RECORDS TO USE:
++++++++

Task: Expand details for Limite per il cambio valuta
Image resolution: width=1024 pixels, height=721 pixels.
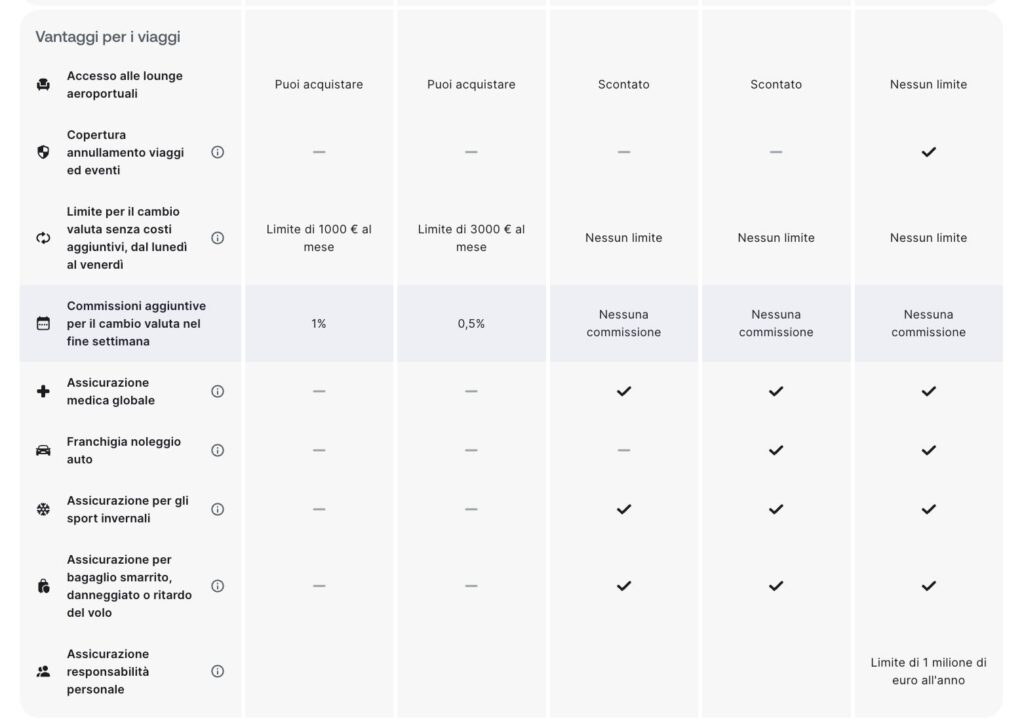Action: click(x=217, y=238)
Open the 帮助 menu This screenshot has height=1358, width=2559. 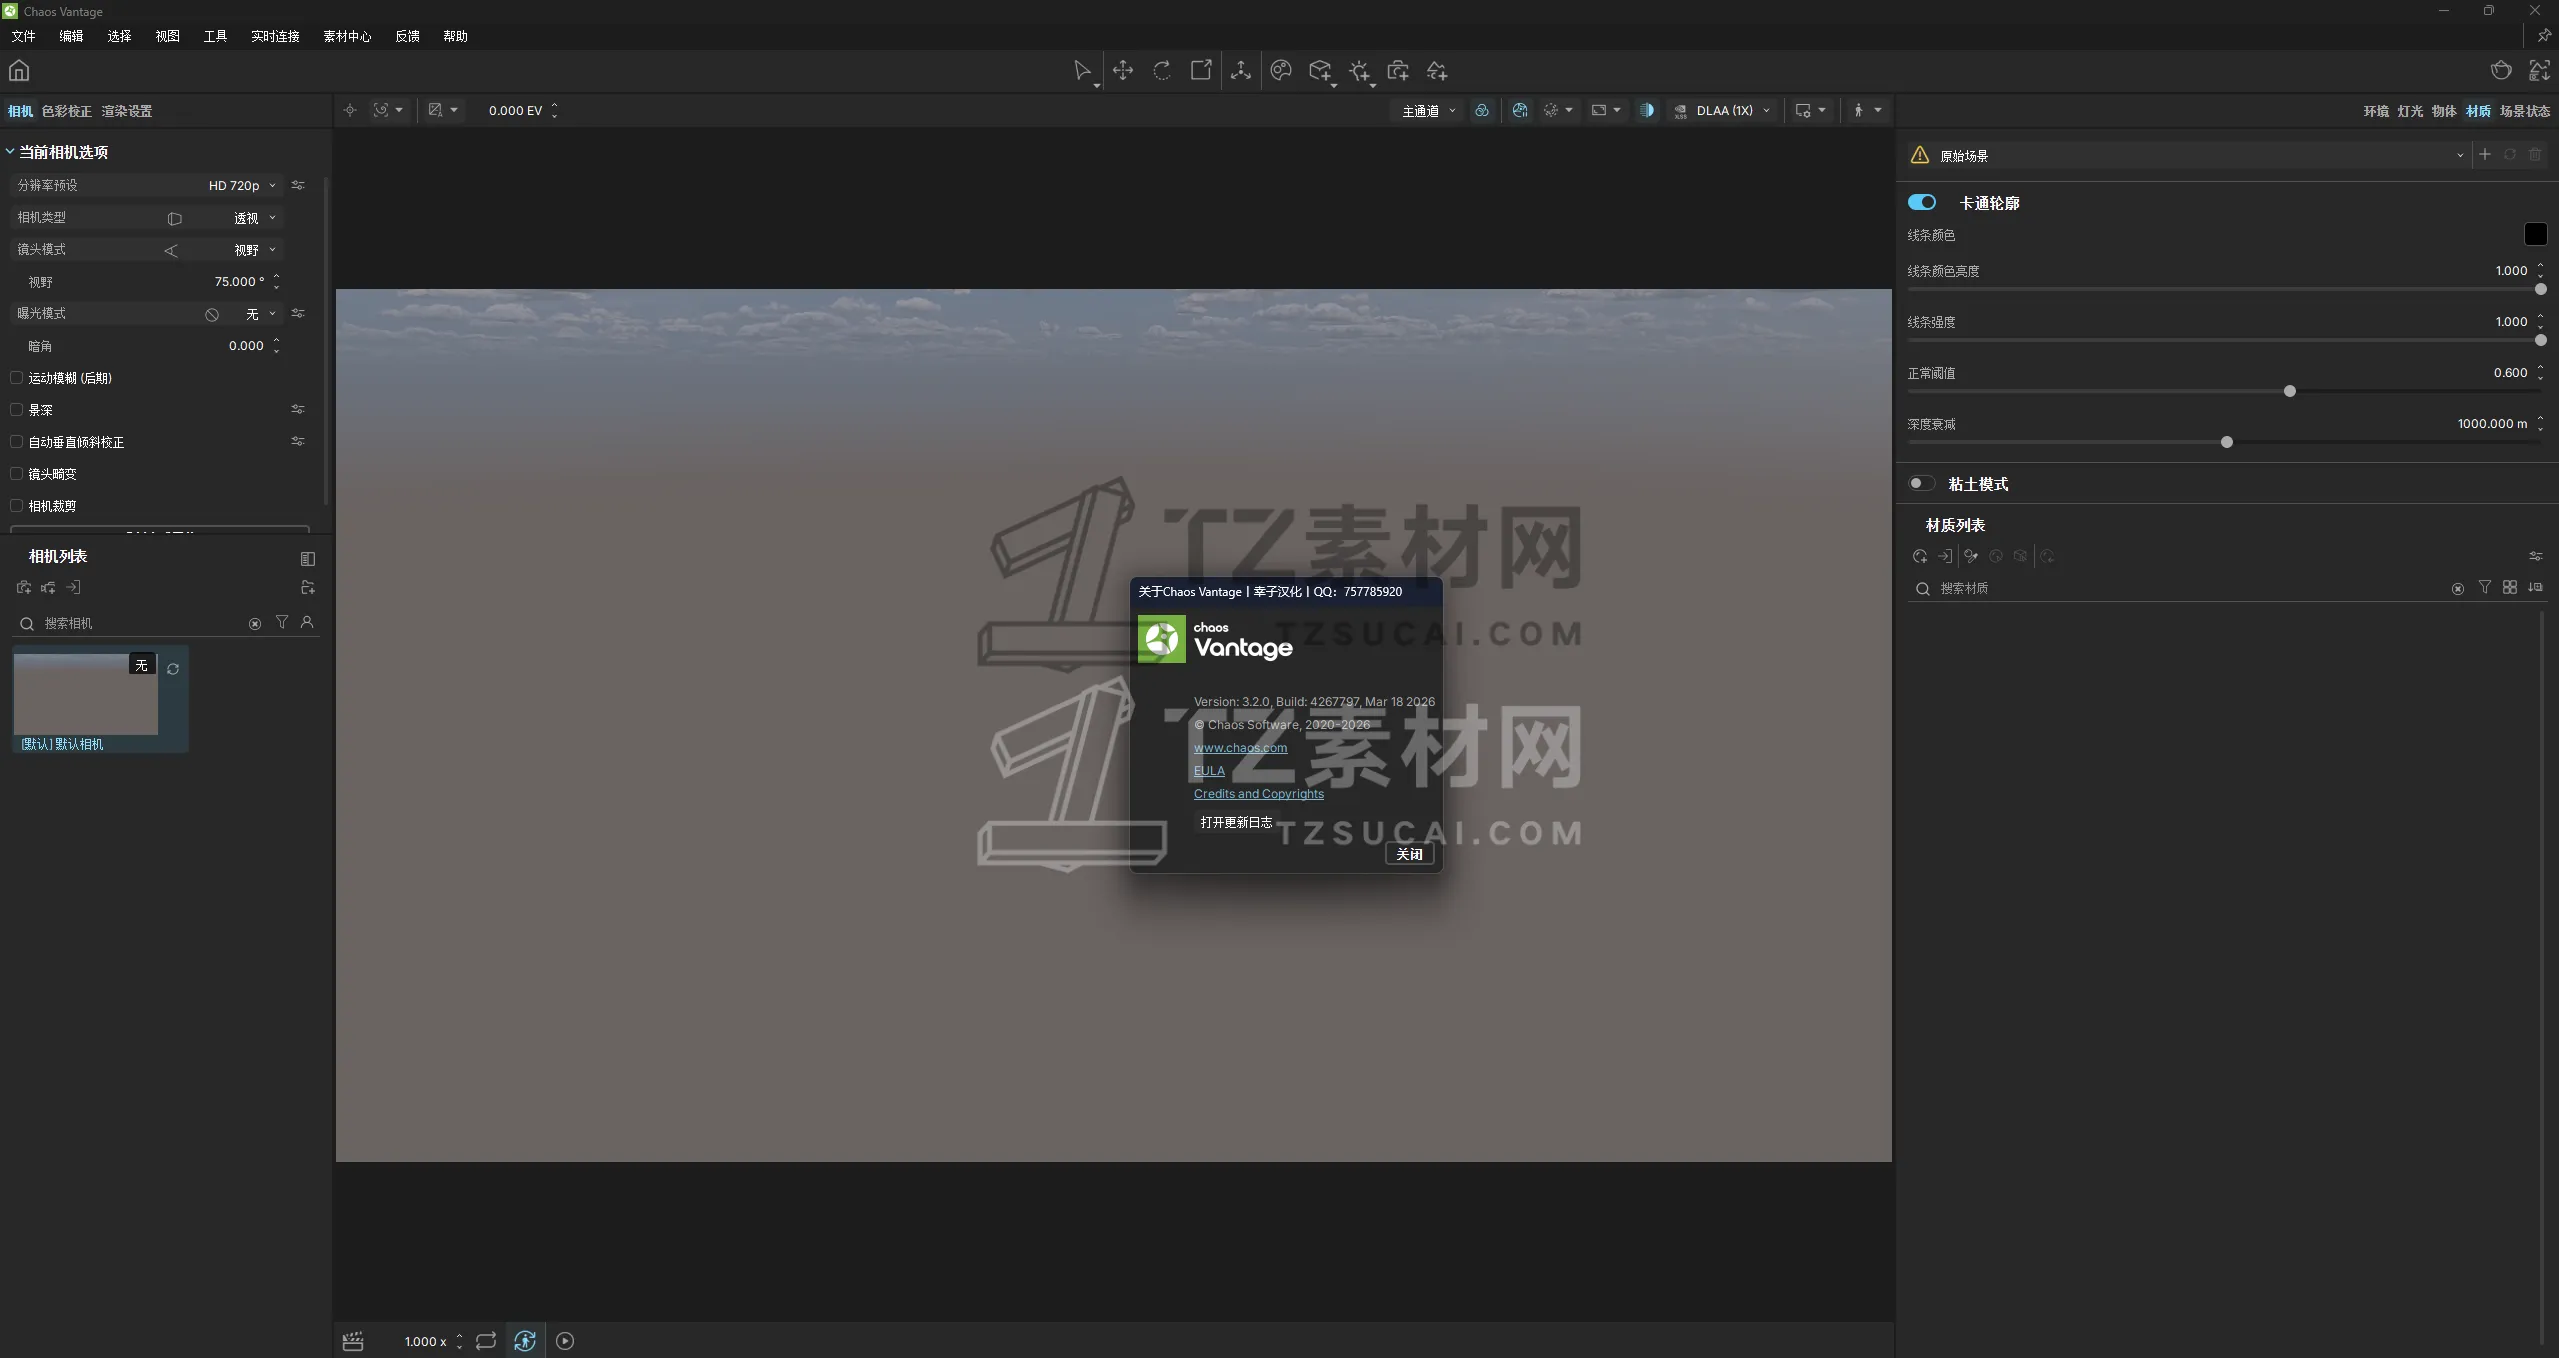pyautogui.click(x=456, y=36)
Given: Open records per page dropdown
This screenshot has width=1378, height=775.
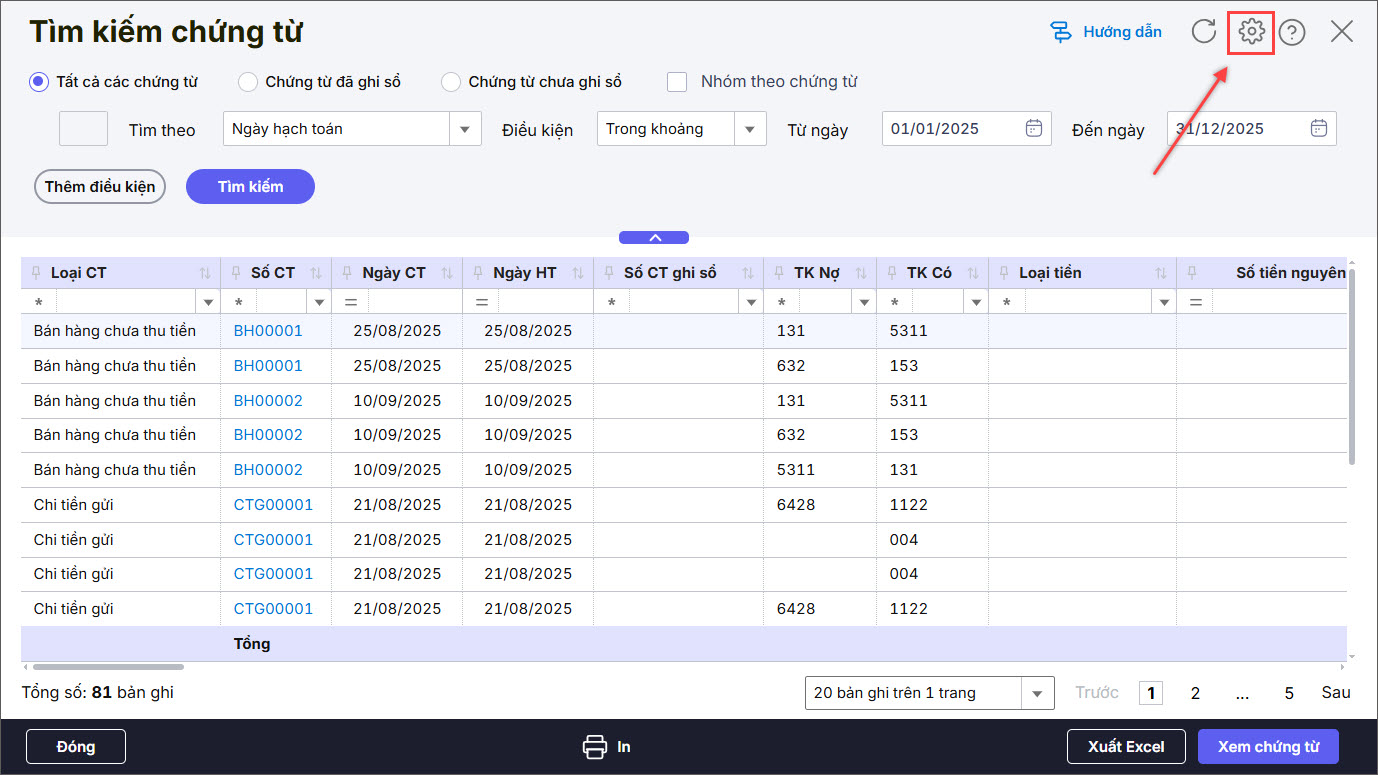Looking at the screenshot, I should (1037, 693).
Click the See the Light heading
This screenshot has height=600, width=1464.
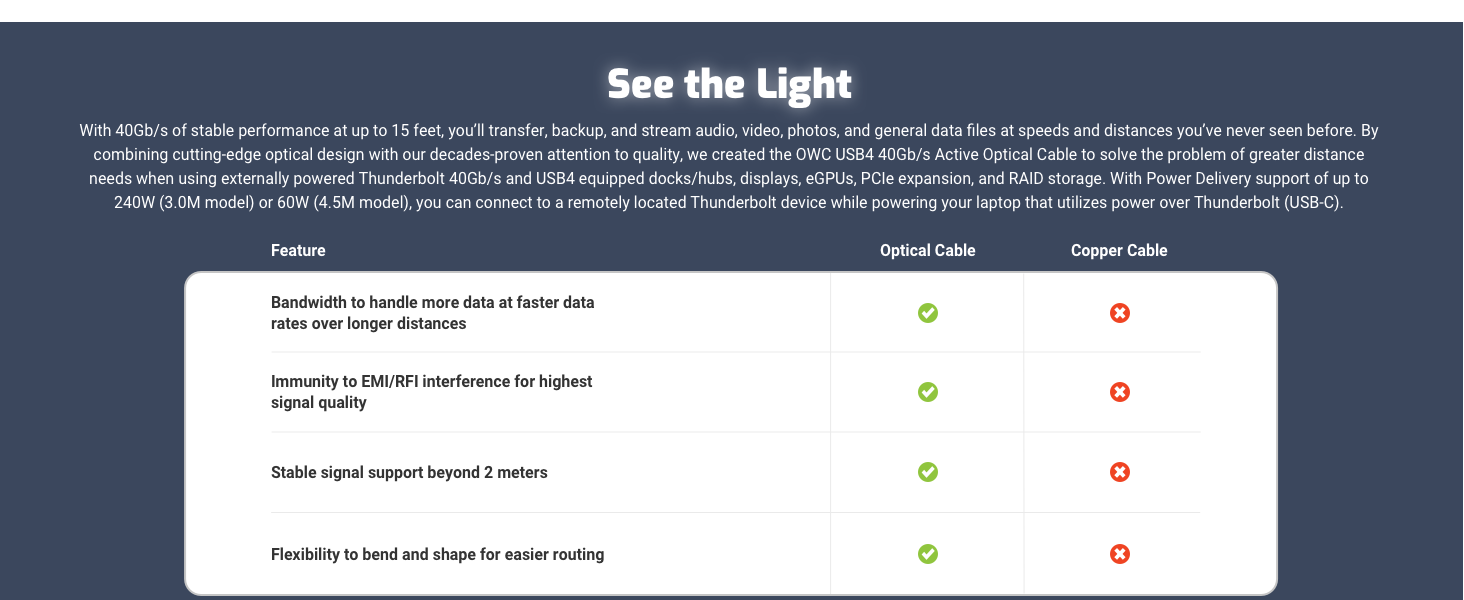click(x=730, y=84)
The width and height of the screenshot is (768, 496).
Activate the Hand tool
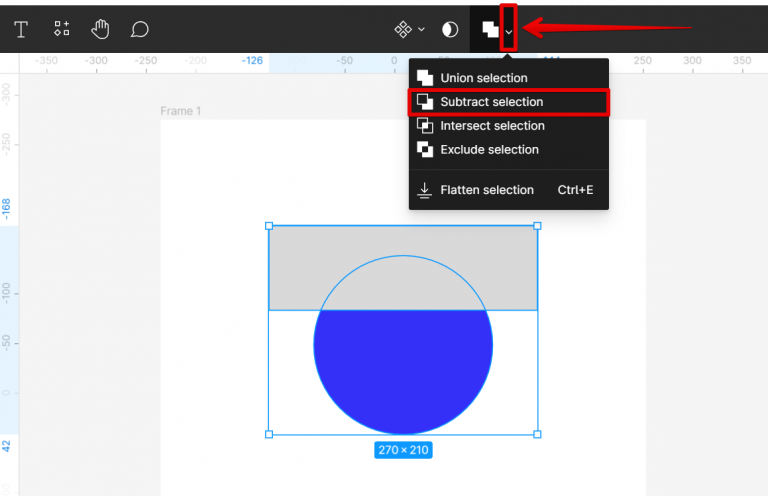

++++++++

Rewrite the material from the line that contains "The width and" through the end of the material, putting "Zoom tool" in place of "Hand tool" and leaving everything else unchanged. Leave the pictures out of your answer.

The width and height of the screenshot is (768, 496).
Activate the Zoom tool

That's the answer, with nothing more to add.